Alex Feis-Bryce was 18 when he was raped by a stranger at a party.
He had recently come out as gay, and moved from his small town to Manchester to study.
“I think it was the second time I ever went to a gay bar or pub. My friend and I bumped into some people who invited us to a house party. I was desperately naïve and wanted to make friends and be open with people. I agreed but my friend changed his mind at the last minute.”
Alex was driven to the property where he believes he was drugged.
“The person who owned the house poured me a drink and I started to feel drowsy. He took me to a bedroom and not long after that he came up there and raped me. I felt like I was pinned to the bed.”
The next day “survival instinct kicked in”. Alex accepted a lift back to university from the man and tried to bury what had happened.
“I actually thought rape isn’t something which happens to men, so maybe it wasn’t something that happened to me. I was programmed to think that it happens to women, and that made it much more difficult to process or report to police because I didn’t think I’d be believed,” he says.

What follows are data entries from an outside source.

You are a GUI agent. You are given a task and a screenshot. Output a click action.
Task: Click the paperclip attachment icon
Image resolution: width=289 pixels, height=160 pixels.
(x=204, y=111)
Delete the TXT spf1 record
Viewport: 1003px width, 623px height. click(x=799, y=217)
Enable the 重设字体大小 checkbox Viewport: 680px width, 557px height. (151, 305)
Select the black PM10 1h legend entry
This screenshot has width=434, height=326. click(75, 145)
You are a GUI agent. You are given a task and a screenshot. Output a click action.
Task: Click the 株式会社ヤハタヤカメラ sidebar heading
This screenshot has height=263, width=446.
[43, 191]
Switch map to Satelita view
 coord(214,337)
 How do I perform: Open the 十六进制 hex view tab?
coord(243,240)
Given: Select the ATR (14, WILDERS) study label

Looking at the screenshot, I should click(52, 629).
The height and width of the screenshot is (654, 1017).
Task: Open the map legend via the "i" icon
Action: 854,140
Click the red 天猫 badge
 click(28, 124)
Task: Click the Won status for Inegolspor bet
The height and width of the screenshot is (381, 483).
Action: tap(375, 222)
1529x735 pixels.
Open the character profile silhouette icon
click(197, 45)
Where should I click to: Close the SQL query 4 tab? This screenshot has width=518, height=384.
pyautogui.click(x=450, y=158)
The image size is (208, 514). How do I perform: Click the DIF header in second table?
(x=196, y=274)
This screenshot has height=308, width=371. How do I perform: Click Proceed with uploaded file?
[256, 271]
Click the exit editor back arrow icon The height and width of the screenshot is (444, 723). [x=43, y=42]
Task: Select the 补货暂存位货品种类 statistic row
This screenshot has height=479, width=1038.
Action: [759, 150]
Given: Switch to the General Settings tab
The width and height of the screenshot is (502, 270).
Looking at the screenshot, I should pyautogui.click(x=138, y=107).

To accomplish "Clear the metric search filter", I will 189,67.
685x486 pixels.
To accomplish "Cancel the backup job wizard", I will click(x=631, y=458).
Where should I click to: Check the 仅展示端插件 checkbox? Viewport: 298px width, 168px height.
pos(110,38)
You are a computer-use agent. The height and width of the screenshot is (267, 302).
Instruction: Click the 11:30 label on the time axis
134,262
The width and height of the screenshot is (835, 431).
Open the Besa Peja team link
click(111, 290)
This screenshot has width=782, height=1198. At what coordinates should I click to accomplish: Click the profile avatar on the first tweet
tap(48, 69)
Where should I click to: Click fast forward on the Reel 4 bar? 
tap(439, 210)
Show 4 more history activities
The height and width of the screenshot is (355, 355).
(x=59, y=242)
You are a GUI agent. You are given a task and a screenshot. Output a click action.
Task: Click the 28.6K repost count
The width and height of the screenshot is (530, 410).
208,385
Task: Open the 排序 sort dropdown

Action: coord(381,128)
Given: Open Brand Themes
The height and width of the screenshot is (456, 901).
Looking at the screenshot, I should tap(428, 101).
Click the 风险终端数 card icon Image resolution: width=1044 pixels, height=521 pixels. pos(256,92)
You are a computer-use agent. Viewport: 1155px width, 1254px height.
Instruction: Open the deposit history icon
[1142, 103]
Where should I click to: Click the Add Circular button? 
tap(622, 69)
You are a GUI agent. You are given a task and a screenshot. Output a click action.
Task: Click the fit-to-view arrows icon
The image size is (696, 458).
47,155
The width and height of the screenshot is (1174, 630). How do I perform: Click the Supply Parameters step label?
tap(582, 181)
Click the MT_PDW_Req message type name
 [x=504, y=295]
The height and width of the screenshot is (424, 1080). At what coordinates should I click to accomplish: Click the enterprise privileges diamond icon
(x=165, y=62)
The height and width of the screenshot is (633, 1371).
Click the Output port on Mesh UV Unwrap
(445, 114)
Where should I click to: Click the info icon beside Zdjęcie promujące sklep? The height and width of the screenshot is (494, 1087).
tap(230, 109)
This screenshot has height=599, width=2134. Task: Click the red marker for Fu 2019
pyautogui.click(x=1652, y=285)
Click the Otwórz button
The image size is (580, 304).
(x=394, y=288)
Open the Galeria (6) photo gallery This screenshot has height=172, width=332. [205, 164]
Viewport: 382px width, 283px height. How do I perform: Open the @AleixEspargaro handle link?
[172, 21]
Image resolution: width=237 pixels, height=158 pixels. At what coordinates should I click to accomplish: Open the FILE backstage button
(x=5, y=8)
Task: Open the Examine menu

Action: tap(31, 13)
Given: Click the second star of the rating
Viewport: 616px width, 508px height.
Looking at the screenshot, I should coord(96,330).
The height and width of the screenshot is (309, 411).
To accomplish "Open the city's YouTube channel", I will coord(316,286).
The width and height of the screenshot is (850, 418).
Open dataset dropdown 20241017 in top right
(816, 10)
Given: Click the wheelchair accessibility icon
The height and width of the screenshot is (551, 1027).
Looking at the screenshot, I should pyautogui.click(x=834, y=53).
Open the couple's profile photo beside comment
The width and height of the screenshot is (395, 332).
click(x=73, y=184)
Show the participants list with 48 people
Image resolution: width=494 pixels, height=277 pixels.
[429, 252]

Alex is now chief executive of Survivors UK, a charity offering support to men, boys and non-binary people who have been raped, sexually assaulted or abused.
While victims of sexual violence are far more likely to be female, the Crime Survey for England and Wales estimates that one in 100 men experienced some form of sexual assault or attempted assault, in the year to March 2020.
Last year, Reynhard Sinaga – “the most prolific rapist in British legal history” – was found guilty of luring 48 men from outside Manchester clubs to his flat, not far from the bar where Alex was approached. Sinaga drugged and assaulted the men – filming the attacks.
Survivors UK’s research suggests that gay and bisexual men may be more likely to experience sexual assault than the male population as a whole.
In their poll of 505 gay and bisexual men, 47% said they had experienced sexual assault, with over a third of those saying they felt they could not speak to anyone about what had happened.
It’s important to acknowledge that most sexual assault “happens within the sex lives we have,” Alex says.
“We don’t want to feed into the homophobic stereotype that gay and bisexual men are more promiscuous or are predatory, but we want to be mindful of queer spaces where people have consensual sex, but where boundaries are pushed – gay bars, saunas, chemsex. That’s the challenging but important part of the research, [to record that] without stigmatising specific sexual practices.”
Only one in seven respondents in their survey, carried out last August, had reported an incident of sexual assault to the police. Of those who did, about a quarter felt disbelieved or felt that their complaint was not taken seriously.
“It’s about consent. Chemsex, for example, or any sex that isn’t heteronormative or mainstream – sex with more than one partner [for example] can be extremely stigmatised,” Alex says. “So if someone experiences sexual violence in circumstances like that they will be less likely to speak to police.”
LGBT+ anti-abuse charity Galop also supports people who have experienced sexual abuse or violence
“Gay and bi men often don’t see themselves or their experiences represented in the way sexual violence is talked about, and there are very few appropriate support services available to help them,” chief cxecutive Leni Morris says.
“From our research we know that many will never come forward at all, leaving them to deal with what’s happened to them without professional support. We must make sure the public narrative around sexual assault includes all victims, and that every survivor of sexual violence is able to access the support they need.”
Lee [not his real name] was 15 when he was admitted to hospital after self-harming while struggling to accept his sexuality.
There he was sexually abused by a male counsellor for more than a year – an experience he says led to many years of trauma.
“For a good decade that experience permeated other levels of my functioning. Sexual assault or violence felt normalised and I didn’t take care of myself very well.
“I needed to escape my head but the cure became chaos and I created another problem for myself, misusing drugs and sex to deal with deep-rooted discomfort and unease to deal with the way I felt.”
When he eventually asked for support, he too did not know if what had happened to him constituted sexual assault.
“I maybe wrongly saw what he did to me as non-violent – he didn’t punch me or kick me, he didn’t rape me and that inferred some permission from me to continue.”